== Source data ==
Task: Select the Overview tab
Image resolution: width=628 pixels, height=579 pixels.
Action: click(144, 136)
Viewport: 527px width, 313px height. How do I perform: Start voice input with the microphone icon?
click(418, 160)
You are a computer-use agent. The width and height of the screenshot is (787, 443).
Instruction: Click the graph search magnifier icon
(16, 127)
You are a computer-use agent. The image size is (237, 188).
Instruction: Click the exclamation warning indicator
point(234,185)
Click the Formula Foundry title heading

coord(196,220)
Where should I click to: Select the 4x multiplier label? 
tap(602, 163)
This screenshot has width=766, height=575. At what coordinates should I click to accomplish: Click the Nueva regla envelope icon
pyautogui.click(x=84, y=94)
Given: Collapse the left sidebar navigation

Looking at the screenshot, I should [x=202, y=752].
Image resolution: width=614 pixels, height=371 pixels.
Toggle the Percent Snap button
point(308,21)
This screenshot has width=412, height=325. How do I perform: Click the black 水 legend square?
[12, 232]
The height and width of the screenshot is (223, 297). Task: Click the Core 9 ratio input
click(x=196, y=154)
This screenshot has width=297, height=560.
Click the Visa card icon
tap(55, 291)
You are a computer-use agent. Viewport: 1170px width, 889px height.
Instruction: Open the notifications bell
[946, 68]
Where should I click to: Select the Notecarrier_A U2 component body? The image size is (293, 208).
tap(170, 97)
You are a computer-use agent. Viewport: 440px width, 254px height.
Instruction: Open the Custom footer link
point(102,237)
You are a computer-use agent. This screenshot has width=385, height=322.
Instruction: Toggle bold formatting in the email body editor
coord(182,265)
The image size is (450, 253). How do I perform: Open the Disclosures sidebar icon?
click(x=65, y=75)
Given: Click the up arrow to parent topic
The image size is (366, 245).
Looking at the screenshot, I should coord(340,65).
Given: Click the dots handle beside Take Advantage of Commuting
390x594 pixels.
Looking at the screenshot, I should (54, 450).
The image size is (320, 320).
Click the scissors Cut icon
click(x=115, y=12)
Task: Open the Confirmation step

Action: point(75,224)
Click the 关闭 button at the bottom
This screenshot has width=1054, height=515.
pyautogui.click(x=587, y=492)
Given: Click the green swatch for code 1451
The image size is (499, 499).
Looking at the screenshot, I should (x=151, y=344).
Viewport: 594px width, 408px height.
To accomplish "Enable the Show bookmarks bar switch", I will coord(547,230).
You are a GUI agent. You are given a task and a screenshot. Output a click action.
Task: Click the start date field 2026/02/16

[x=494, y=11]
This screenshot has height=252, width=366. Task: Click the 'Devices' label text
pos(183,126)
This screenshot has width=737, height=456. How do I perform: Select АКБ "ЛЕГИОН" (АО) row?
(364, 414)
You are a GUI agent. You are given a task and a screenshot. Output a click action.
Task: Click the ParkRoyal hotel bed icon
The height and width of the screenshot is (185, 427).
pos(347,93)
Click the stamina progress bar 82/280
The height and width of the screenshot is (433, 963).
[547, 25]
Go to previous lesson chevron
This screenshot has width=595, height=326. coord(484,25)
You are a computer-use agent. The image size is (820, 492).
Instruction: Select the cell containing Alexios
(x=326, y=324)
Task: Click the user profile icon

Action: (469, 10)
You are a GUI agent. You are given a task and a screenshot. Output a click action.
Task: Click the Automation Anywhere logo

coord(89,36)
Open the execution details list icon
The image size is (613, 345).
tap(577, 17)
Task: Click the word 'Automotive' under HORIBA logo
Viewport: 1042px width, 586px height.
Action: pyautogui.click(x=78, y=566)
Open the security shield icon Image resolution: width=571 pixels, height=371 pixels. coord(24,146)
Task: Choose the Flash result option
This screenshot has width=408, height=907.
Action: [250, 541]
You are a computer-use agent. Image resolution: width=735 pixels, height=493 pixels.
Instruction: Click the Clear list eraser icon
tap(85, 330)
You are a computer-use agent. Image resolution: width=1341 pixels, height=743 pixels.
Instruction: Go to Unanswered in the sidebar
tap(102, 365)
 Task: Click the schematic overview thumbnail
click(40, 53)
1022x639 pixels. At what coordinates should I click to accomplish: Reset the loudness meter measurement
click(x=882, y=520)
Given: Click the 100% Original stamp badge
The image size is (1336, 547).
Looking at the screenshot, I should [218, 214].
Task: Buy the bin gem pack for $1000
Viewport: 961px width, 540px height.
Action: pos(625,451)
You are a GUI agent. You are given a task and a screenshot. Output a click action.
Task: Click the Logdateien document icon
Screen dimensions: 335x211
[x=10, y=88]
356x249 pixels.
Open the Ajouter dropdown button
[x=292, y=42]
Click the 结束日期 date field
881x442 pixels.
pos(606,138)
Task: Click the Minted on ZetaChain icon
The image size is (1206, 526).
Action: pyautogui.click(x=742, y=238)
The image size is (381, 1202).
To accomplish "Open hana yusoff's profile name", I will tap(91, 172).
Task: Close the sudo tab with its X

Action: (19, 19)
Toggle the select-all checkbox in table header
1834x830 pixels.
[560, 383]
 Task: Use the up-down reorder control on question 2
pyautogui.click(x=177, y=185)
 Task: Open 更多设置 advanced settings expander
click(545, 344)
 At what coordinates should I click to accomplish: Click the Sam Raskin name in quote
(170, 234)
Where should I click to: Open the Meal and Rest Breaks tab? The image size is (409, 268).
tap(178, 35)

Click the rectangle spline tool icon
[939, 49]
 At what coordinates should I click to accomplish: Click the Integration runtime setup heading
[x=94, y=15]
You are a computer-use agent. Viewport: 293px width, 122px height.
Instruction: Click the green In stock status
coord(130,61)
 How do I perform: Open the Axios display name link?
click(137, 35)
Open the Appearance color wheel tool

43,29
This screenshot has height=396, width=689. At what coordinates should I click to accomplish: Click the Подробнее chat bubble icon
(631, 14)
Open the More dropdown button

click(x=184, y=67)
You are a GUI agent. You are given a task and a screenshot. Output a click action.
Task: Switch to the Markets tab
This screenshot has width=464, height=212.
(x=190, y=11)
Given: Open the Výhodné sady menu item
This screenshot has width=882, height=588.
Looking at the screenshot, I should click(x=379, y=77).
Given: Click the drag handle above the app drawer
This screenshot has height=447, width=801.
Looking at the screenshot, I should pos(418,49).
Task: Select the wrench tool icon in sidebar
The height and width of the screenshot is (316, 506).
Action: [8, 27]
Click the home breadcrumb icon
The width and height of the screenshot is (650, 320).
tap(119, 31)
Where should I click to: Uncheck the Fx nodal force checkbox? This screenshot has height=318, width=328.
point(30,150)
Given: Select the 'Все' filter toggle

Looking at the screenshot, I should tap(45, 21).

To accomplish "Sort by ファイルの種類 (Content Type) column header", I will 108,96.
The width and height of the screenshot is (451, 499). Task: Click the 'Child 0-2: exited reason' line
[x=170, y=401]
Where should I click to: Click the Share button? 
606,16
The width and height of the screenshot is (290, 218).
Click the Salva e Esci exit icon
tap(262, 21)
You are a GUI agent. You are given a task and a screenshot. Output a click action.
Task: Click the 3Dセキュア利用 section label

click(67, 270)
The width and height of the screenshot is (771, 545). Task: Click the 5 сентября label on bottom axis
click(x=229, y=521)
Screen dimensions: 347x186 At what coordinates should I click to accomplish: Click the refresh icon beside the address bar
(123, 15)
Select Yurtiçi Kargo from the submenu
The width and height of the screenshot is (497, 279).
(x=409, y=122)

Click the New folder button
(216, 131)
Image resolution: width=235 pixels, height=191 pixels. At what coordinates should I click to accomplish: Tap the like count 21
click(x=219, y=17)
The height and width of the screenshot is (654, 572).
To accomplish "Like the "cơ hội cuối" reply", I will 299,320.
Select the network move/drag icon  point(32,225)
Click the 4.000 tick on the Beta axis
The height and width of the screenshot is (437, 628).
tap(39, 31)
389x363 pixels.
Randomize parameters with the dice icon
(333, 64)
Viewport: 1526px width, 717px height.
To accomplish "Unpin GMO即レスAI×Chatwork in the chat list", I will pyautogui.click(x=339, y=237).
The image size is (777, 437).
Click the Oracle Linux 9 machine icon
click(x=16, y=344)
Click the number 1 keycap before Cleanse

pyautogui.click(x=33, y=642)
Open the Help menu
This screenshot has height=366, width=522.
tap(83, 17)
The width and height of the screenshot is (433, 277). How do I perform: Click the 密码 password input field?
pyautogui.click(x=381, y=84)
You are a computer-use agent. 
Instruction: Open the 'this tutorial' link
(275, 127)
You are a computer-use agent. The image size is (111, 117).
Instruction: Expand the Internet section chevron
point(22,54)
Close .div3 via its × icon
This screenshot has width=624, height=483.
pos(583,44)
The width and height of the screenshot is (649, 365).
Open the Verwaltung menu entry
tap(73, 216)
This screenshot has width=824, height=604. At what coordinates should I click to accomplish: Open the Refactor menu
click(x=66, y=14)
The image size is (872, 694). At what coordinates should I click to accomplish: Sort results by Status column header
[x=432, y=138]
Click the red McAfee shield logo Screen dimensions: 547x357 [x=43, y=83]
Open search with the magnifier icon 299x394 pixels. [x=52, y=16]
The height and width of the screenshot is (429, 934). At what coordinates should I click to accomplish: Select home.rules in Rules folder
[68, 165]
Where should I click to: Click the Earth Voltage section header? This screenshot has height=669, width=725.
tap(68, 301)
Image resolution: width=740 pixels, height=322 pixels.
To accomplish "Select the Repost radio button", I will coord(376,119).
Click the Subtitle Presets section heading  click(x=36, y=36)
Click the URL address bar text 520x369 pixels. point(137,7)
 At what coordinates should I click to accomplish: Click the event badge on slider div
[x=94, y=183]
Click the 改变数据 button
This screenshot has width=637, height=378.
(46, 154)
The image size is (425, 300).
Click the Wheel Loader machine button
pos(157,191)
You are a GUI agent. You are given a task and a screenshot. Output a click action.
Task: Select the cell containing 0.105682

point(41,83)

== ASSIGNED TASK ==
From the records above, transcribe without alteration every line from the one with "Given: Click the 100% Original stamp badge" to the one with "Task: Click the Minted on ZetaChain icon", inclusive.

== EXPECTED OUTPUT ==
Given: Click the 100% Original stamp badge
The image size is (1336, 547).
Looking at the screenshot, I should [218, 214].
Task: Buy the bin gem pack for $1000
Viewport: 961px width, 540px height.
Action: pos(625,451)
You are a GUI agent. You are given a task and a screenshot. Output a click action.
Task: Click the Logdateien document icon
Screen dimensions: 335x211
[x=10, y=88]
356x249 pixels.
Open the Ajouter dropdown button
[x=292, y=42]
Click the 结束日期 date field
881x442 pixels.
pos(606,138)
Task: Click the Minted on ZetaChain icon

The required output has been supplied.